The UK’s recent budget announcement aimed at rejuvenating the economy without unsettling markets yielded a mix of outcomes, influencing various sectors. From fluctuations in sterling and bonds to the reactions of brewers, builders, and the stock market, this article explores the winners and losers in the wake of Chancellor Hunt’s fiscal decisions.
1. Sterling and Bonds:
- Sterling faced cautious sentiment as lower growth forecasts for 2024 impacted its performance.
- Bond markets experienced pressure as investors reacted to smaller-than-expected cuts to gilt issuance plans.
- British bond yields rose post-budget, reflecting market response to the fiscal measures outlined by Hunt.

2. Business Boosts and Stock Market Reaction:
- Equities focused on business-boosting measures, including the permanence of full expensing on investment.
- Domestically-focused FTSE 250 index outperformed the large-cap FTSE 100, rising by 0.7%.
- Business-related measures positively impacted stocks, with BT shares rising by 4.1% due to significant investments in a new fiber network.
3. Brewers and Alcohol Duties:
- Alcohol duties were frozen until August 1, 2024, leading to positive market reactions for brewers.
- Shares in Fuller, Smith & Turner rose by 2.2%, and pub operator Marston’s saw a 2.1% increase.
4. Builders’ Reaction:
- The budget lacked a significant boost for homebuilders, introducing smaller measures to address planning system bottlenecks.
- Homebuilding stocks, which had underperformed, closed down 0.5%, reflecting a muted market response to the budget’s impact on the sector.
5. Gilt Issuance and Bond Yields:
- Gilt issuance plans fell short of expectations, leading to a rise in British bond yields.
- The Debt Management Office’s plan to sell £237.3 billion ($295.7 billion) of gilts in 2023-24 prompted a market response.
- Britain’s 10-year gilt yield finished up 6.8 basis points at 4.175%, above the session low.
6. Market Concerns and Sterling’s Performance:
- Investors remained cautious, with markets pricing in a 50% chance of a UK rate cut by June.
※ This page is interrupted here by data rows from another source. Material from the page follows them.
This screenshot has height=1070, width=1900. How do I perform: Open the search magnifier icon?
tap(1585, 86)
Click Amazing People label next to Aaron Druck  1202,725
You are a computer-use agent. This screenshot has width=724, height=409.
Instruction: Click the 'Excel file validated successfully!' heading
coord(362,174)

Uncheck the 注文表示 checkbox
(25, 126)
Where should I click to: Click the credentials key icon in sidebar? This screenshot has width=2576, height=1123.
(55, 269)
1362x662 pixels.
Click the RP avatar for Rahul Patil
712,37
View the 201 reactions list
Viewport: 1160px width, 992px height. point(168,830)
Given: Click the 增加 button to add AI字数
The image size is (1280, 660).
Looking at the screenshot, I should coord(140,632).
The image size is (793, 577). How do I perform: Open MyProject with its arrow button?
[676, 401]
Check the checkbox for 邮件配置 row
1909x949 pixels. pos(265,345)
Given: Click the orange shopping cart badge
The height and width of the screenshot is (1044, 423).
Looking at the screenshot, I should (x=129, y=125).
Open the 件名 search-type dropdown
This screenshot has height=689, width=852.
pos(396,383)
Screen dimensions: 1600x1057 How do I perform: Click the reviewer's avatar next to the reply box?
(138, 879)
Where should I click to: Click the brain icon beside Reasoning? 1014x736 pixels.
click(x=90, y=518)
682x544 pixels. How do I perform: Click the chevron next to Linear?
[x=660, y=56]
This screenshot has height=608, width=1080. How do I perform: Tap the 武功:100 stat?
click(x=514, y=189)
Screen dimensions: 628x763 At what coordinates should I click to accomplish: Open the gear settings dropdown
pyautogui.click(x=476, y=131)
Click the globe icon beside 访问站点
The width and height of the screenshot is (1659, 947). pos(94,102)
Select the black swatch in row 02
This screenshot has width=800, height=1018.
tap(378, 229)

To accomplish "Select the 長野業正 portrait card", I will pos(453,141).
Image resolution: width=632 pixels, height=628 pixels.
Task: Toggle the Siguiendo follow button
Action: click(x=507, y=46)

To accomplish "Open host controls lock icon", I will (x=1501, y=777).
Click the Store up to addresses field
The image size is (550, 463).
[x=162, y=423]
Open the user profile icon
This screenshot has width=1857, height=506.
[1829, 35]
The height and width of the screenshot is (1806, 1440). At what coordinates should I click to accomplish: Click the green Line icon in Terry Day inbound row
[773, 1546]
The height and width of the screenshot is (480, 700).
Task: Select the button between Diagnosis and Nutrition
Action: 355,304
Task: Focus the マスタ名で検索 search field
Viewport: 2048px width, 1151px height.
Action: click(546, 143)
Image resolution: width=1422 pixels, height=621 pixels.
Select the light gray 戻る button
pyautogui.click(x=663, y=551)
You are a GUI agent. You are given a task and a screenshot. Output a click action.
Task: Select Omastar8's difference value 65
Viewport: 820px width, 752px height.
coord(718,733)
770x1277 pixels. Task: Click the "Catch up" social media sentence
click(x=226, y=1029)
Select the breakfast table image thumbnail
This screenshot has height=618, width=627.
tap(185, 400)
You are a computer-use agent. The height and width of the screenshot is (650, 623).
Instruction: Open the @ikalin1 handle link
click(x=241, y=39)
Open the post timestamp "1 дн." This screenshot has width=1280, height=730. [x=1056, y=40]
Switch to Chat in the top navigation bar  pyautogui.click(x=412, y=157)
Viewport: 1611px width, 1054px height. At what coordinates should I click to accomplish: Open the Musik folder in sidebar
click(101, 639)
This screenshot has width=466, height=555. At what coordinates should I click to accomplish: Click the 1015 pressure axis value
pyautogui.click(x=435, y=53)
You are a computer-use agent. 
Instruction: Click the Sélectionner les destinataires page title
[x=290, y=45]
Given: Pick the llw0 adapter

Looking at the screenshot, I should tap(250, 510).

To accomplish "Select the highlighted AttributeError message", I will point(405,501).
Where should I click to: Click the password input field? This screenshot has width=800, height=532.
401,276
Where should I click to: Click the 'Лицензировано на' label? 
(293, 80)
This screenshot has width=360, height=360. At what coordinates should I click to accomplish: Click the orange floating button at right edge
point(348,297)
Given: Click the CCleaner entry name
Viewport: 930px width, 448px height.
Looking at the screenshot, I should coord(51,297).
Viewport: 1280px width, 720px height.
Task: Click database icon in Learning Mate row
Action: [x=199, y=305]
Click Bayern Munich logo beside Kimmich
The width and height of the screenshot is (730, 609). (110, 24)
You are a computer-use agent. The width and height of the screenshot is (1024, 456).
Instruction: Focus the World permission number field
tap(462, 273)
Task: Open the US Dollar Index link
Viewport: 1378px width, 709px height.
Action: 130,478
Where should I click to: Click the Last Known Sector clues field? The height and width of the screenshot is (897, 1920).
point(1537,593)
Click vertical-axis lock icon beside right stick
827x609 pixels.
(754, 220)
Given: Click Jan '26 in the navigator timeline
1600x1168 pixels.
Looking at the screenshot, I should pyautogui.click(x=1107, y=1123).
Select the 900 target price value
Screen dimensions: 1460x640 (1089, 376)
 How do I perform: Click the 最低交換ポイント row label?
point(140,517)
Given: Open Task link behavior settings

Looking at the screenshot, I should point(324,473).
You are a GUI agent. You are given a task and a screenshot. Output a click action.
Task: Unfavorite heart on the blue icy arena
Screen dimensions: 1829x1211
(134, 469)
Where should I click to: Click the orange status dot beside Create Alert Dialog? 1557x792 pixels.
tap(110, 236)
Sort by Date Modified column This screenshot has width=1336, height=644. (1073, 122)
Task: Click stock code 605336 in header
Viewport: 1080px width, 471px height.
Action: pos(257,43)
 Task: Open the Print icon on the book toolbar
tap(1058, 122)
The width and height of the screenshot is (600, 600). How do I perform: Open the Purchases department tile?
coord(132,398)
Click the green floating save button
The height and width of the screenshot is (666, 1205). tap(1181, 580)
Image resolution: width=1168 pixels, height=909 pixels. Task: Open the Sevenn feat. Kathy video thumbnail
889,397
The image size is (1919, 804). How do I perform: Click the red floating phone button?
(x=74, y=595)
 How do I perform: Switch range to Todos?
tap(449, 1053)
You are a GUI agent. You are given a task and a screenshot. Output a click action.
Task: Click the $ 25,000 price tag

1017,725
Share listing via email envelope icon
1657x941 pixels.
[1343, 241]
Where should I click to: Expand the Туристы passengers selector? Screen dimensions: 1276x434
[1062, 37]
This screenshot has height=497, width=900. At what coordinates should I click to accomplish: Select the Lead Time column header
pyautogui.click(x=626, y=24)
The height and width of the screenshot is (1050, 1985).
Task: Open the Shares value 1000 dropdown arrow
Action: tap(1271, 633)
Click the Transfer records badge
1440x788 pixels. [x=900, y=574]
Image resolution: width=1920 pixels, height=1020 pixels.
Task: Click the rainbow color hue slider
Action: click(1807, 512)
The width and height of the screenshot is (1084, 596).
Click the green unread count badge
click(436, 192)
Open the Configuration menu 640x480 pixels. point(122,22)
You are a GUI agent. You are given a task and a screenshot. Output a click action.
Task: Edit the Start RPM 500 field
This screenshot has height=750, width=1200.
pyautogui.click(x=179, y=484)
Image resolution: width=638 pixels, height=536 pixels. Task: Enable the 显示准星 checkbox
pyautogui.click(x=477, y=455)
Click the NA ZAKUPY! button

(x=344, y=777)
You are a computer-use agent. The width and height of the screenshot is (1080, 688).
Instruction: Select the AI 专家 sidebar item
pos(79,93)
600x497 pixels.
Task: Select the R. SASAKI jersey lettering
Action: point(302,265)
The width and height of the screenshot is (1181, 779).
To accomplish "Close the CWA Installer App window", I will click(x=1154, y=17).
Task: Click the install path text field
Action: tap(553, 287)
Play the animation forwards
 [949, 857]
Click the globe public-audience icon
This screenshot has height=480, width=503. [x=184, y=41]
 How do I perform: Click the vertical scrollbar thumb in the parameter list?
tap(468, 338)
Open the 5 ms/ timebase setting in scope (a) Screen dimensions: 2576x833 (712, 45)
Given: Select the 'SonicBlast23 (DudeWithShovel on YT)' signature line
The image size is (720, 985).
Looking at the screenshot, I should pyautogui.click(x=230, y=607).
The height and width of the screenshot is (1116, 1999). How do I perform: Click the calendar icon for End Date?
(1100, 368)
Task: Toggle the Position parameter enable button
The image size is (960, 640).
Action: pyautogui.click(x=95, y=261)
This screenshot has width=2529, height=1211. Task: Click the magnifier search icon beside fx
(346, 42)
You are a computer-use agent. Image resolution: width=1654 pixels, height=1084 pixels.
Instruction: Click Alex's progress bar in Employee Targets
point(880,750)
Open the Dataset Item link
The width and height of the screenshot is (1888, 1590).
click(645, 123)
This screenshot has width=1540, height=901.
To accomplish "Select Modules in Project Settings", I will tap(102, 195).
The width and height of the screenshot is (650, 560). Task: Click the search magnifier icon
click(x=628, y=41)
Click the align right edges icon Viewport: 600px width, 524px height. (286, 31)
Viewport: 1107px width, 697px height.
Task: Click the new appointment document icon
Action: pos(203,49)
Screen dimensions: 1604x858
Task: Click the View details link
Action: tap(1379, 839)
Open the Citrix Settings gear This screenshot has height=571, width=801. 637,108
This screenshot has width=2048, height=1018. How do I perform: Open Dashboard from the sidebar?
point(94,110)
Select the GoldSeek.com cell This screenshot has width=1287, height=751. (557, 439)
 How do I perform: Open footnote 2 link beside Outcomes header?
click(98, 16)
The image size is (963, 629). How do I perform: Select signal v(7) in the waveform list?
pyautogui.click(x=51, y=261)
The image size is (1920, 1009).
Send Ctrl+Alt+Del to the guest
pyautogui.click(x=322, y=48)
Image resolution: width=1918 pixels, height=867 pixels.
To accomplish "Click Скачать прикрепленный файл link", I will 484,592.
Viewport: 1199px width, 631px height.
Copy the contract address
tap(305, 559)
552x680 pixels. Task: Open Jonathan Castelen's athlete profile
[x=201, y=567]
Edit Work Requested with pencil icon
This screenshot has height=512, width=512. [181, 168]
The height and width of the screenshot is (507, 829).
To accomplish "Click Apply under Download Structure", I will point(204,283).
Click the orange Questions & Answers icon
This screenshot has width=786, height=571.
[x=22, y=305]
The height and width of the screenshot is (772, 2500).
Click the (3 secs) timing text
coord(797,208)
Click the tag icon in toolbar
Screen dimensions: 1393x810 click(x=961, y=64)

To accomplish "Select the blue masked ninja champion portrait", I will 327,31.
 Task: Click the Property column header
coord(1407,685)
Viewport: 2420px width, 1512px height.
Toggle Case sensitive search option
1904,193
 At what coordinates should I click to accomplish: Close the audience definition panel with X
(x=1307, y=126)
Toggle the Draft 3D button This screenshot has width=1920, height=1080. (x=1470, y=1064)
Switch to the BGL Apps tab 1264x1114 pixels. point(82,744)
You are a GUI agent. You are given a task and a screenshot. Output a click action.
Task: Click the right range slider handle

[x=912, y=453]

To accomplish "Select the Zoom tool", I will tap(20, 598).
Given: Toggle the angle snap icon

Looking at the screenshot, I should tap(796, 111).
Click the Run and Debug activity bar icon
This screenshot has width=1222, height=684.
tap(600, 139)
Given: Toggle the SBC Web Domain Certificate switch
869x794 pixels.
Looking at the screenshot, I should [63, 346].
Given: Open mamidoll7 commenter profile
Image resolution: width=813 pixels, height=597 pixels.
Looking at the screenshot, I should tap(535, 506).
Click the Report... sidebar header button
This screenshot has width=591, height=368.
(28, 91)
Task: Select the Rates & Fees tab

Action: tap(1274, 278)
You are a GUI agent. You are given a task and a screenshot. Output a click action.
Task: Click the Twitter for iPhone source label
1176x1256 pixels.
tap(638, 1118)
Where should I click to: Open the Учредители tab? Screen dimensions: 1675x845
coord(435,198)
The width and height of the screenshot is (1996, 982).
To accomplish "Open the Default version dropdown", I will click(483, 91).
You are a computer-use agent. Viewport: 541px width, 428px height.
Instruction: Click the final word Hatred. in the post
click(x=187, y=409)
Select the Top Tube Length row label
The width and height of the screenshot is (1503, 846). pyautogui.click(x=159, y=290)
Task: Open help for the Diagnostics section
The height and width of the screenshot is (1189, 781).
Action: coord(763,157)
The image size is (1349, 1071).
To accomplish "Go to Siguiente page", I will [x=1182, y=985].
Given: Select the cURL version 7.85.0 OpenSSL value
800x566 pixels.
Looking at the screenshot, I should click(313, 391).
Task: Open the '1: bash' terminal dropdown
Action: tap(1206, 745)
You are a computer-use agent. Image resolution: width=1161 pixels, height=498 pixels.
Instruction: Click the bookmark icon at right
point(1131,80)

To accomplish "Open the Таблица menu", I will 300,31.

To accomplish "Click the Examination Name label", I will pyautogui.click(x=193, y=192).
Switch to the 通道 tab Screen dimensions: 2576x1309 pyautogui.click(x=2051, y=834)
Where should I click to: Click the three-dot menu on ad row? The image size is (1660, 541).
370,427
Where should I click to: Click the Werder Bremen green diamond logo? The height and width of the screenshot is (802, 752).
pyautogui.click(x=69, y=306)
- Sterling struggled to gain traction, falling against the dollar and the euro, indicating concerns about inflationary implications.
- Goldman Sachs had warned of potential inflation risks with a more substantial fiscal loosening.
Conclusion: The UK budget’s impact on various market segments reveals a nuanced landscape with winners and losers. From the nuanced reactions of sterling and bonds to the positive outcomes for businesses and brewers, Chancellor Hunt’s fiscal decisions set the tone for economic dynamics in the coming months.